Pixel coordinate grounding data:

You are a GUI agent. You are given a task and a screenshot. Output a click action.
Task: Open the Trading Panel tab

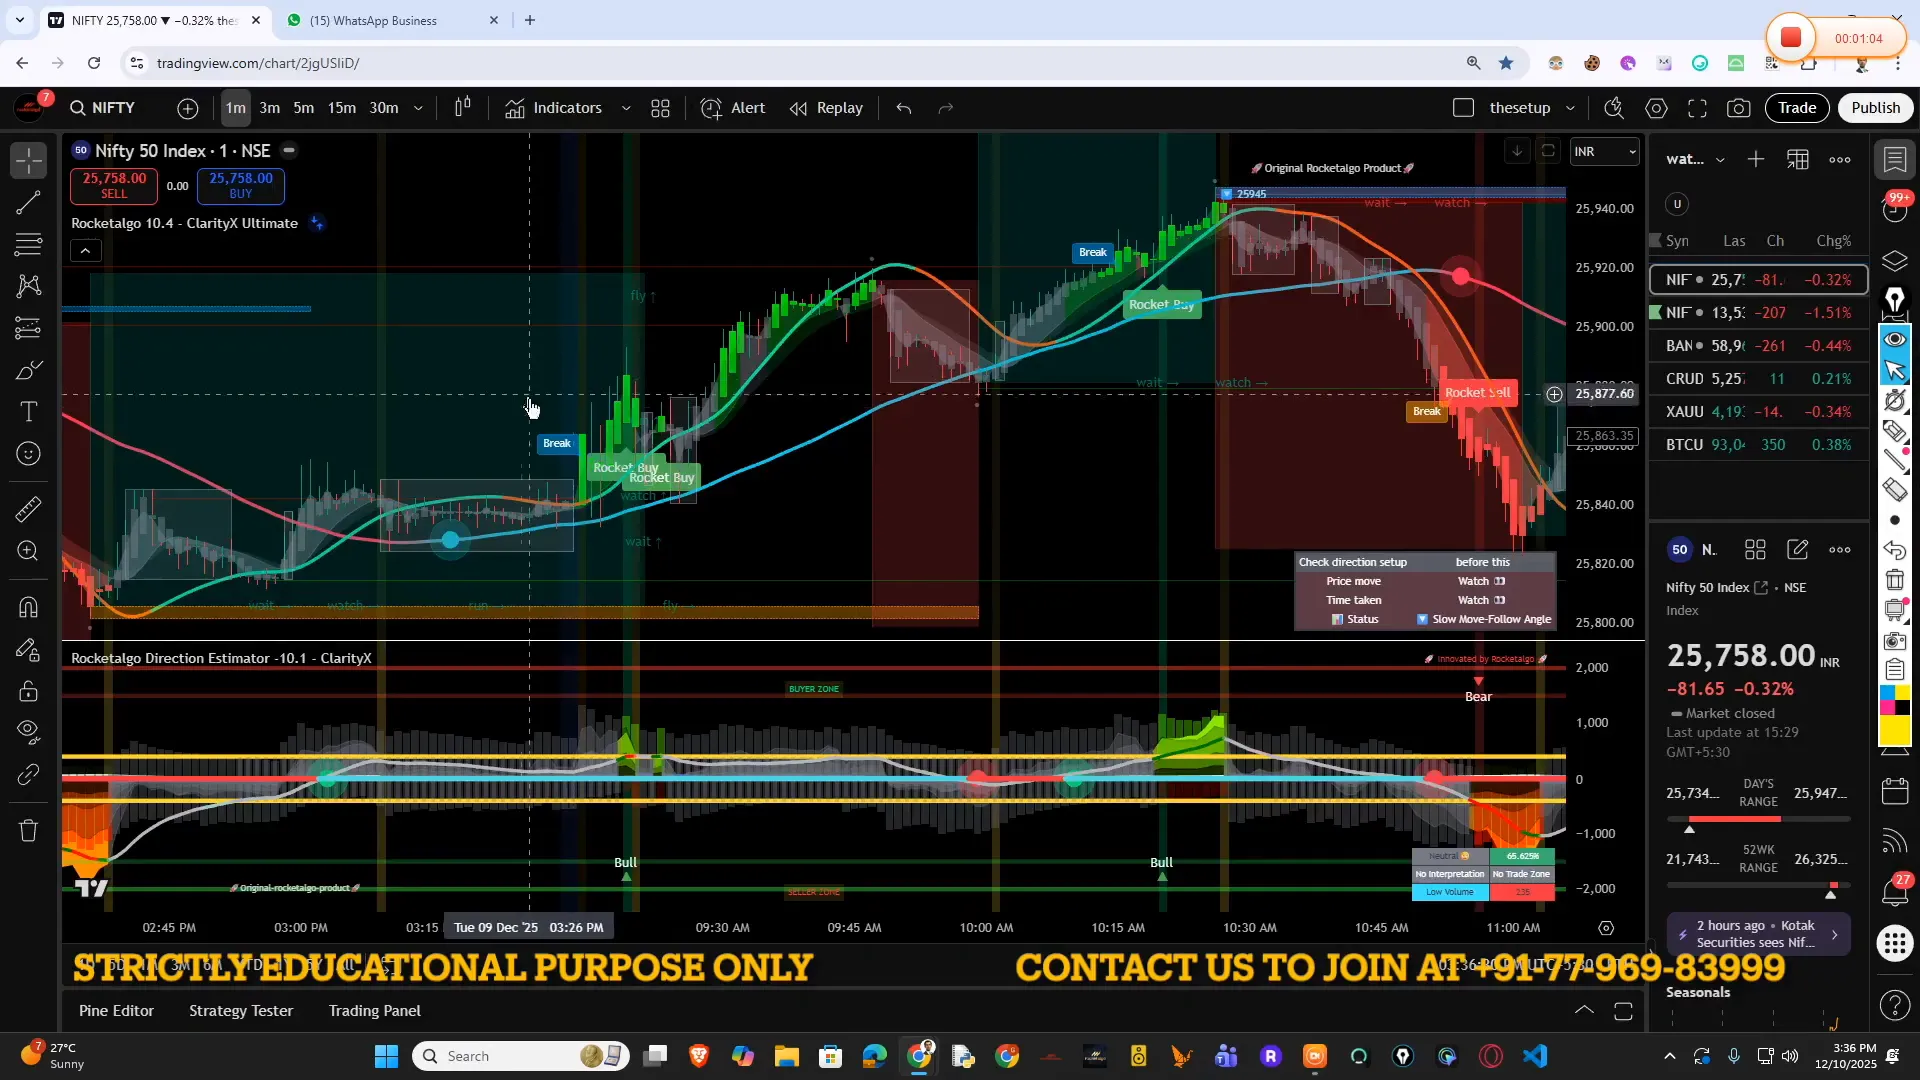pos(375,1010)
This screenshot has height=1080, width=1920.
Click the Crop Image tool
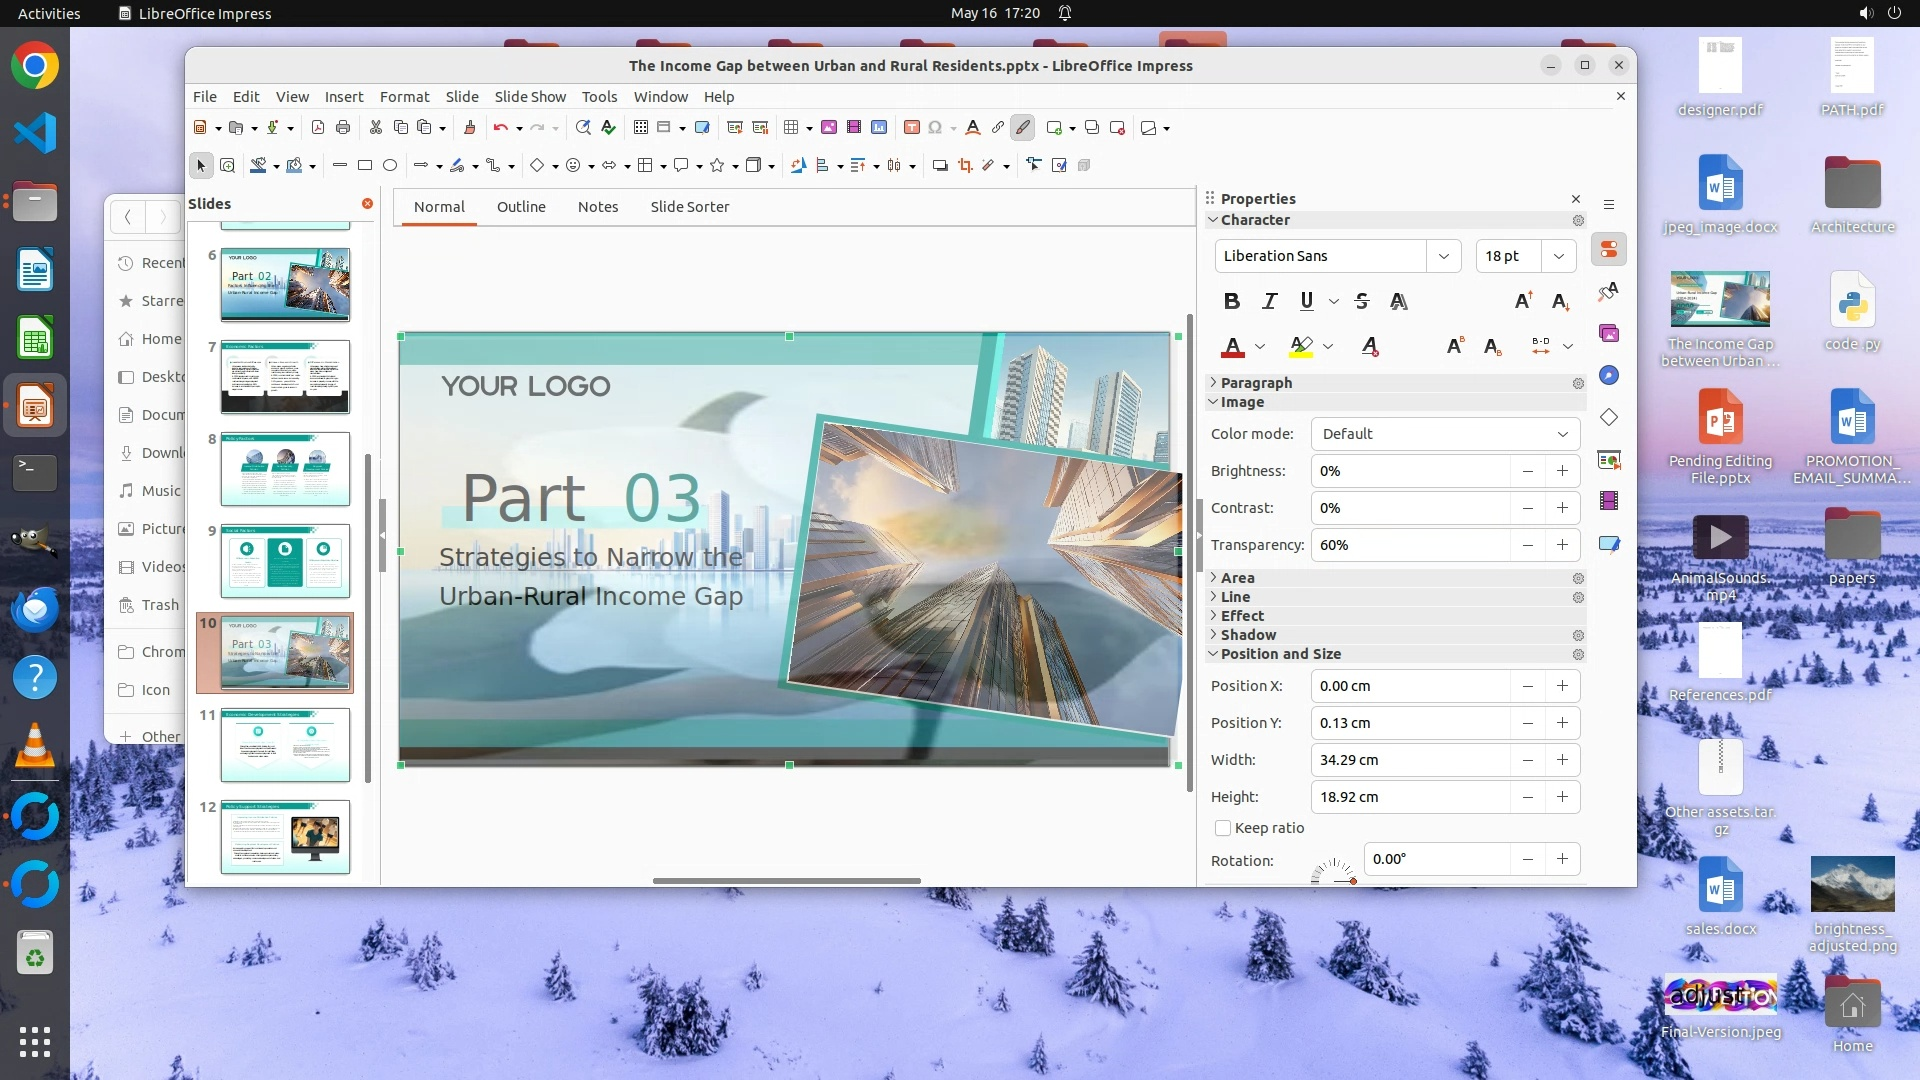[965, 165]
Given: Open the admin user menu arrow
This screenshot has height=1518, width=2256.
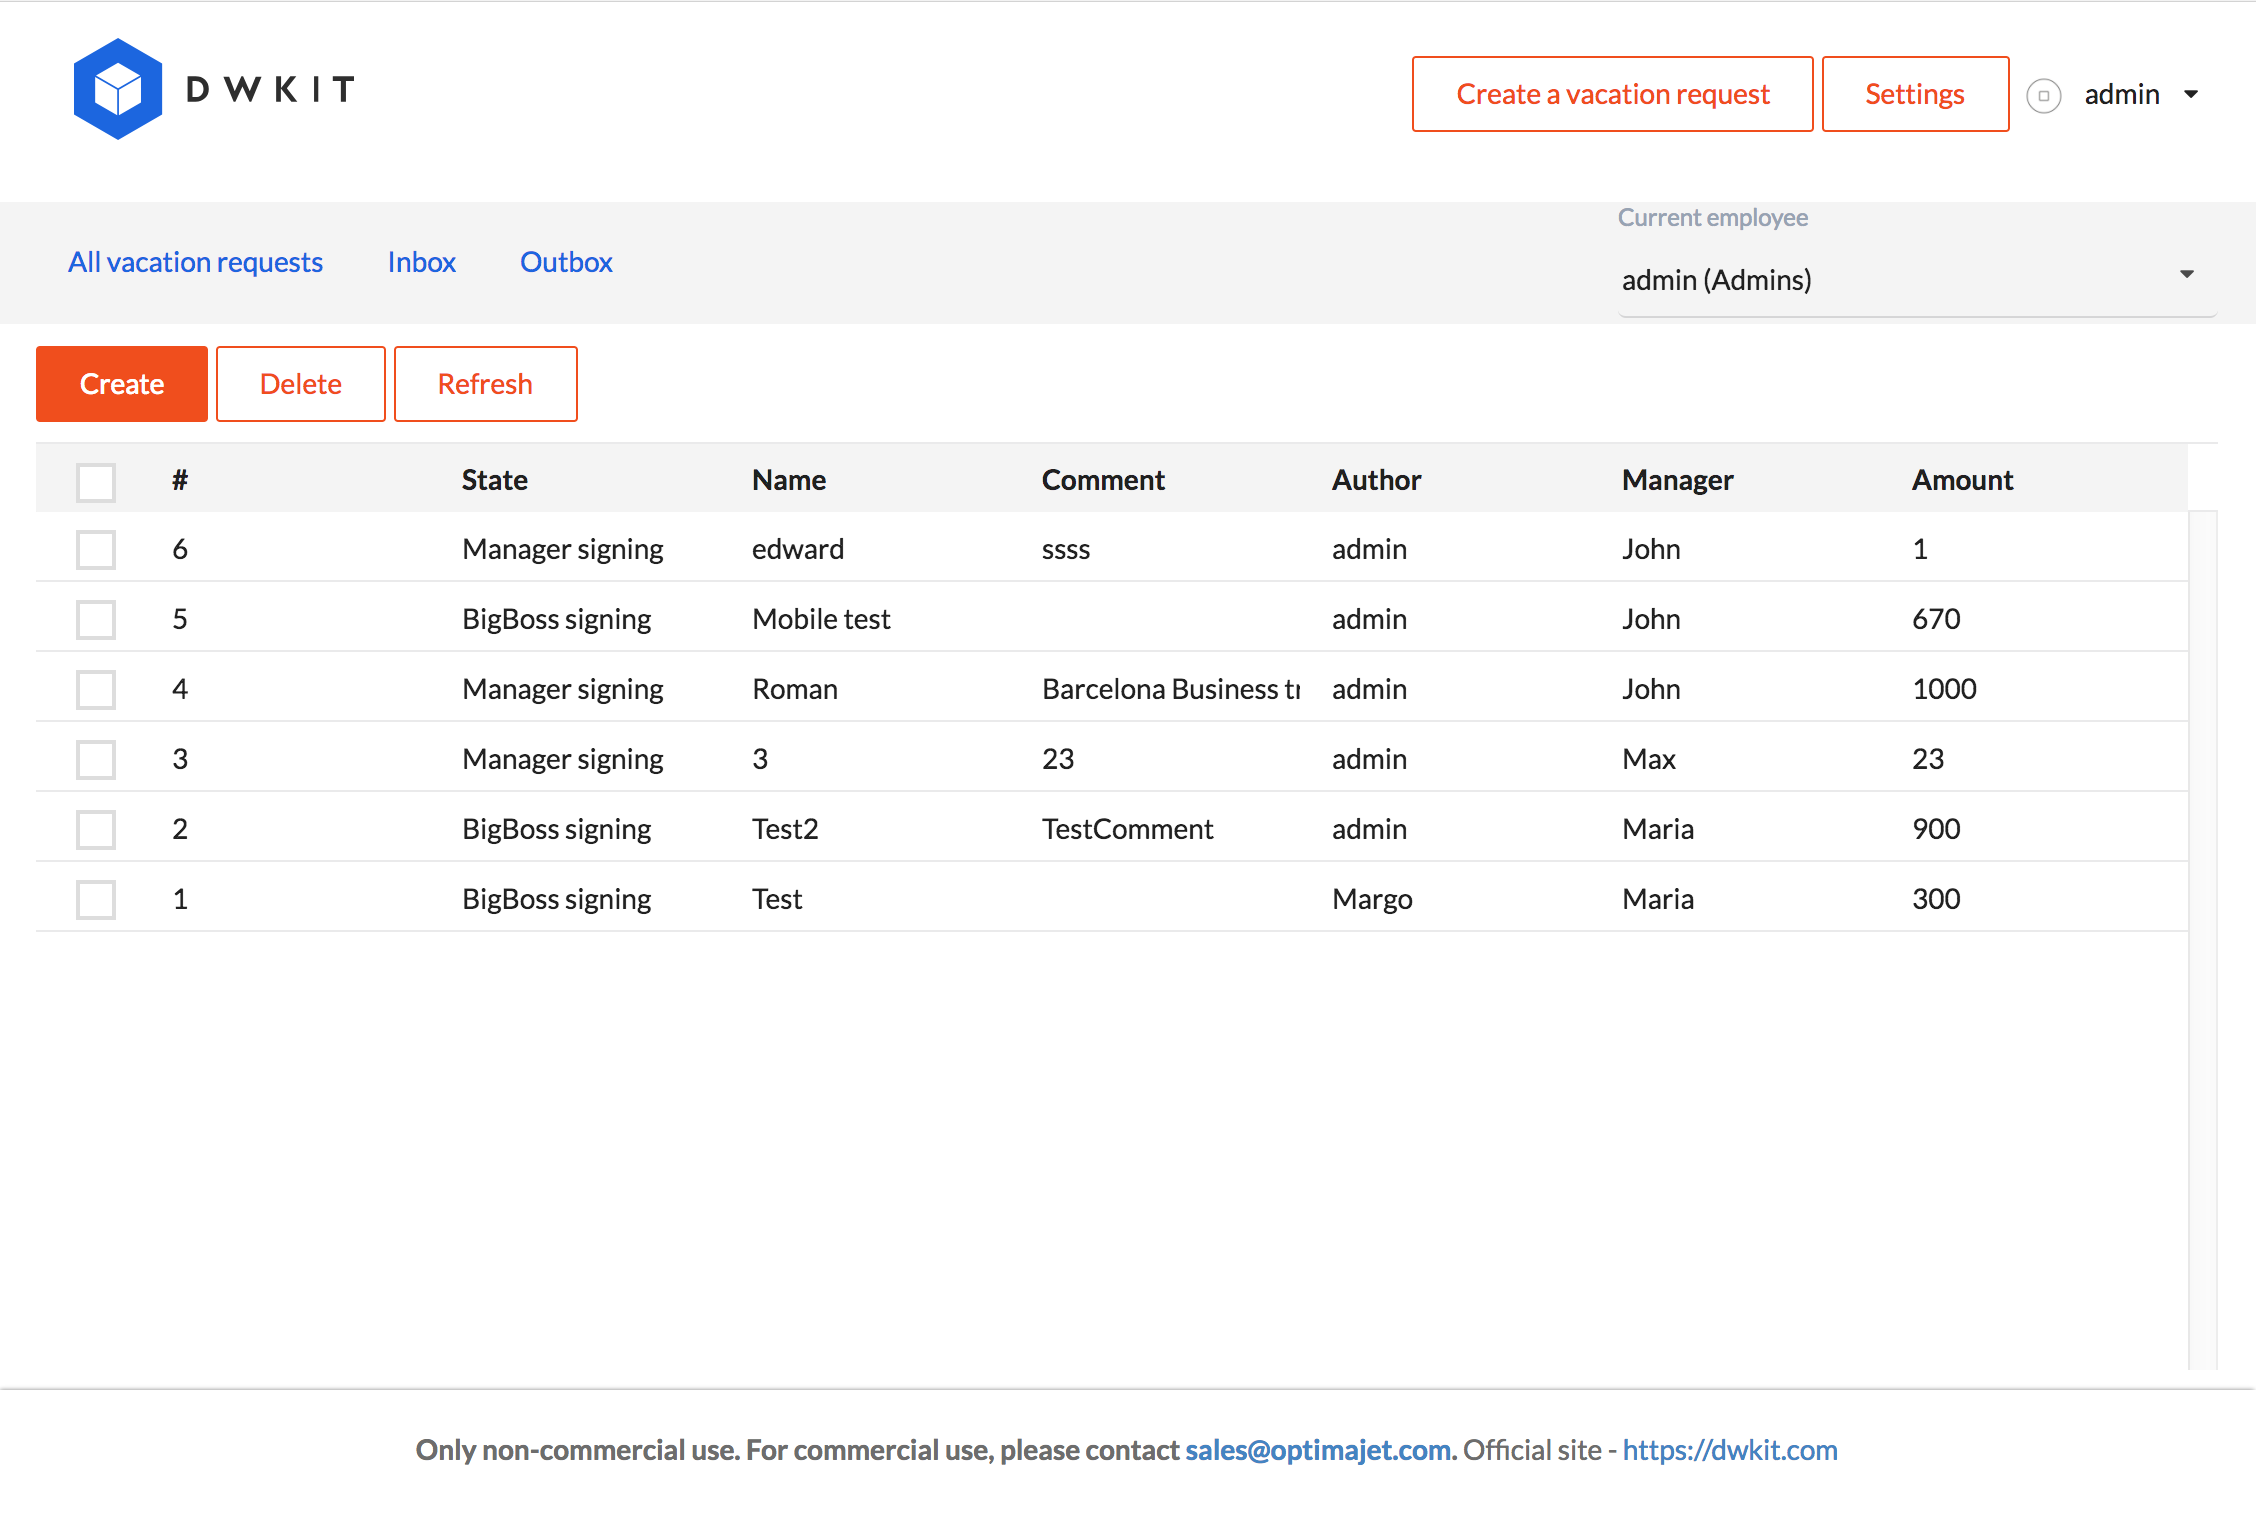Looking at the screenshot, I should [x=2191, y=95].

**BRIEF**:
Transcribe the records verbatim, excluding pictures.

**RESPONSE BELOW**:
You are a GUI agent. You are given a task and a screenshot. Output a click action.
Task: Open the Trading Panel tab

pos(375,1010)
This screenshot has height=1080, width=1920.
Click the Crop Image tool
[965, 165]
Given: Open the admin user menu arrow
This screenshot has height=1518, width=2256.
Looking at the screenshot, I should [x=2191, y=95].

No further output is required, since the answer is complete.